▸ **Listing**:
☆ ☆ ☆ ☆ ☆ ☆ ☆
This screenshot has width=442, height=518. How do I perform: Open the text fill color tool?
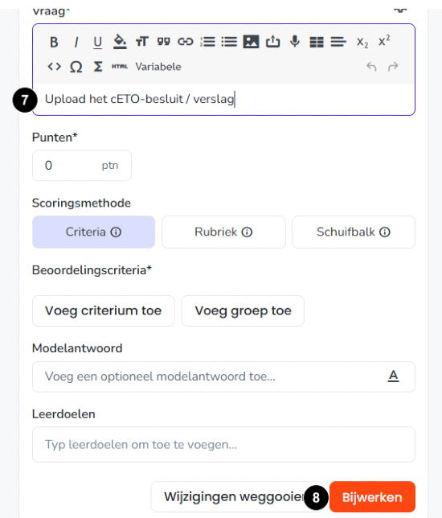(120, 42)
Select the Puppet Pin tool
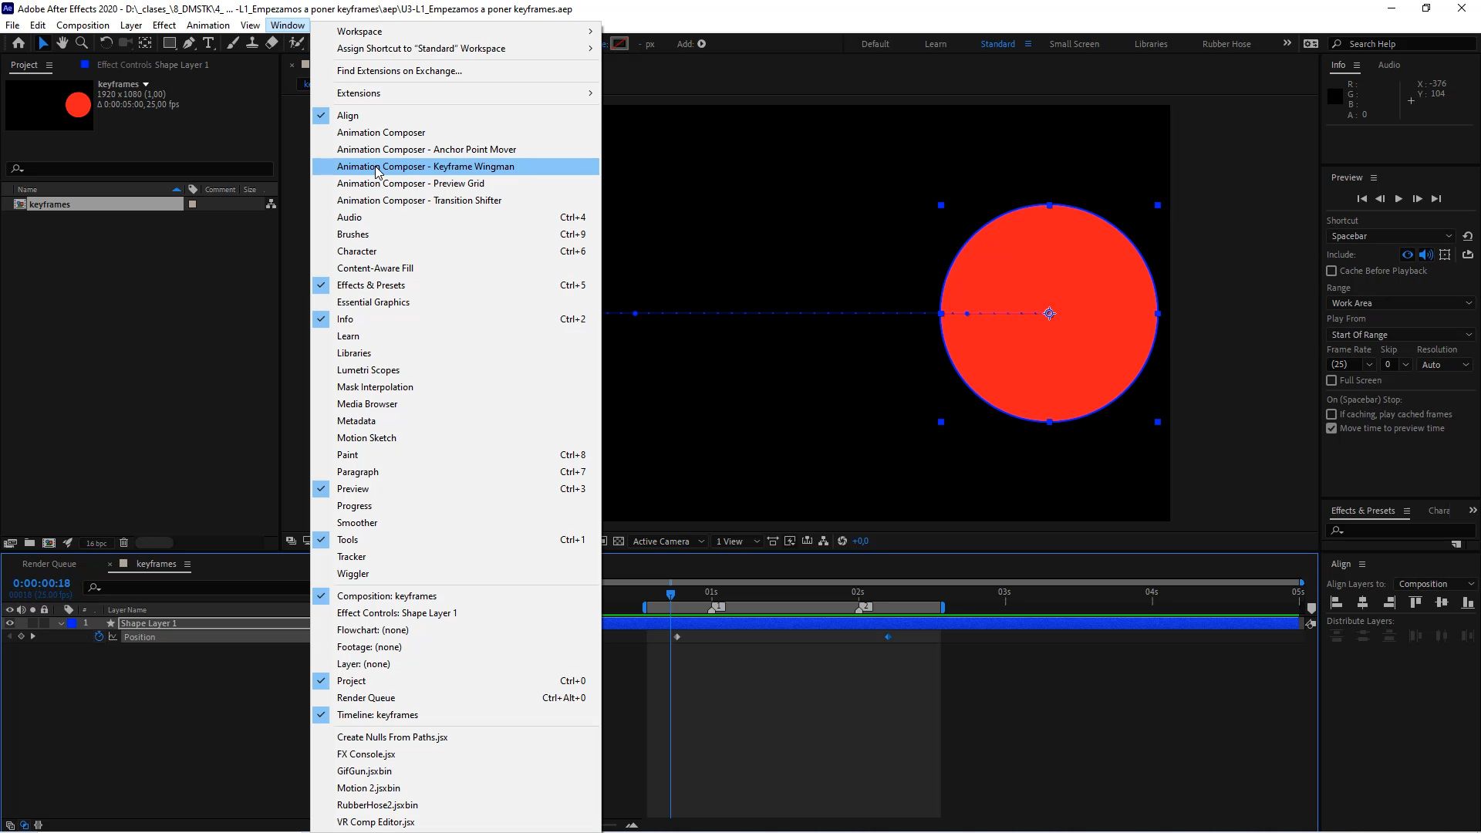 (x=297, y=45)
☆ ☆ ☆ ☆ ☆ ☆ ☆
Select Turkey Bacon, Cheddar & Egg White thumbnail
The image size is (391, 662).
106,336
☆ ☆ ☆ ☆ ☆ ☆ ☆
▸ **Directive**:
Change every "tool" to "button" in the records between the line holding "This screenshot has" and the line holding "(x=297, y=45)", inclusive, and give those lines again with everything else unchanged. Leave the pictures out.

▸ **Right answer**:
This screenshot has width=442, height=518. How do I perform: Open the text fill color button?
(120, 42)
Select the Puppet Pin button
 (x=297, y=45)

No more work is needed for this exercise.